Les salariés vont vouloir comprendre. Ils ne se satisferont pas de notes de direction annonçant unilatéralement dans un ordre pouvant être qualifié de brownien :

-          La création (ou plutôt la renaissance) de l’outil compass.

-          Le blocage des embauches et le non renouvellement des contrats d’intérim.

-          L’interdiction d’accès aux voyageurs des parkings de l’aéroport.

-          Des mesures de restriction de l’utilisation des moyens de communication (téléphones portables ou autres).

-          La nécessité d’une flexibilité accrue (alors même que se met en place, en France, une nouvelle organisation du temps de travail !).

-          L’optimisation du temps de réunion avec la mise à disposition de salles de réunion sans chaises.

-          …

Rien n’est pire que d’amorcer une période de crise par le petit bout de la lorgnette en dégainant (facilement) quelques irritants sociaux, qui visiblement seraient sources d’économie, mais dont les petits ruisseaux ne font jamais les grandes rivières.

Les mesures prises par la direction doivent participer à un cadre plus global et cohérent dont les salariés sauront mesurer l’efficacité et la pertinence.

Nous n’en sommes pas encore là !

 

L’organisation VITAL a maintenant 4 ans. Elle a été mise en place pendant une période faste de montée quasi exponentielle du chiffre d’affaire où rien n’était trop beau pour Eurocopter.
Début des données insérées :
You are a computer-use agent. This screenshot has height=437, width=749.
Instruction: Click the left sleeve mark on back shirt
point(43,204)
Si aujourd’hui notre activité, à défaut d’être en récession, connait une baisse conjoncturelle, l’organisation en place permettra-t-elle de générer les économies de fonctionnement attendues?
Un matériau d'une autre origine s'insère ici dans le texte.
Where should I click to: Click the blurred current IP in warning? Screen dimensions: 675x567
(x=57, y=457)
L’organisation VITAL, très orientée « projets transverses » a généré, toute seule, les postes de structure qui sont aujourd’hui critiqués.

Une organisation revue et plus orientée vers un modèle pyramidal serait peut être plus justifiée désormais. Les organisations pyramidales ont cette qualité devenue rare de ne laisser aucun doute sur qui prend les décisions et surtout  jusqu’à quel niveau. Nul n’est besoin de matrice « RACI (Responsable, Accountable, Consulted, Informed) !» :

On comprend que cette matrice appliquée à une organisation, elle-même, matricielle, aboutit à ce que nous disent beaucoup de salariés :

«  On ne sait pas qui prend les décisions. On ne sait même pas si, finalement, elles sont prises ».

 

Quant à VITAL et les valeurs défendues, la CFE-CGC attend le bilan de l’enquête Gallup pour savoir si elles ont réellement changé le quotidien des salariés !

 

Par ces temps «d’état fébrile» mesurer la température du terrain va devenir extrêmement nécessaire pour la direction.

Surtout, comme la situation ne se règlera pas sur des « power points », les personnes qui se pencheront sur la problématique des gains de structure devront être des gens de métiers qui connaissent les arcanes de la maison. Il va donc falloir changer les thermomètres, voire les ranger … et … ne pas opposer les salariés entre eux !

 

La CFE-CGC prévient qu’il n’y a pas les gentils opérationnels et la méchante structure !

Il n’y a que des salariés qui travaillent du mieux qu’ils peuvent, parfois un peu perdus au milieu de structures décisionnelles complexes.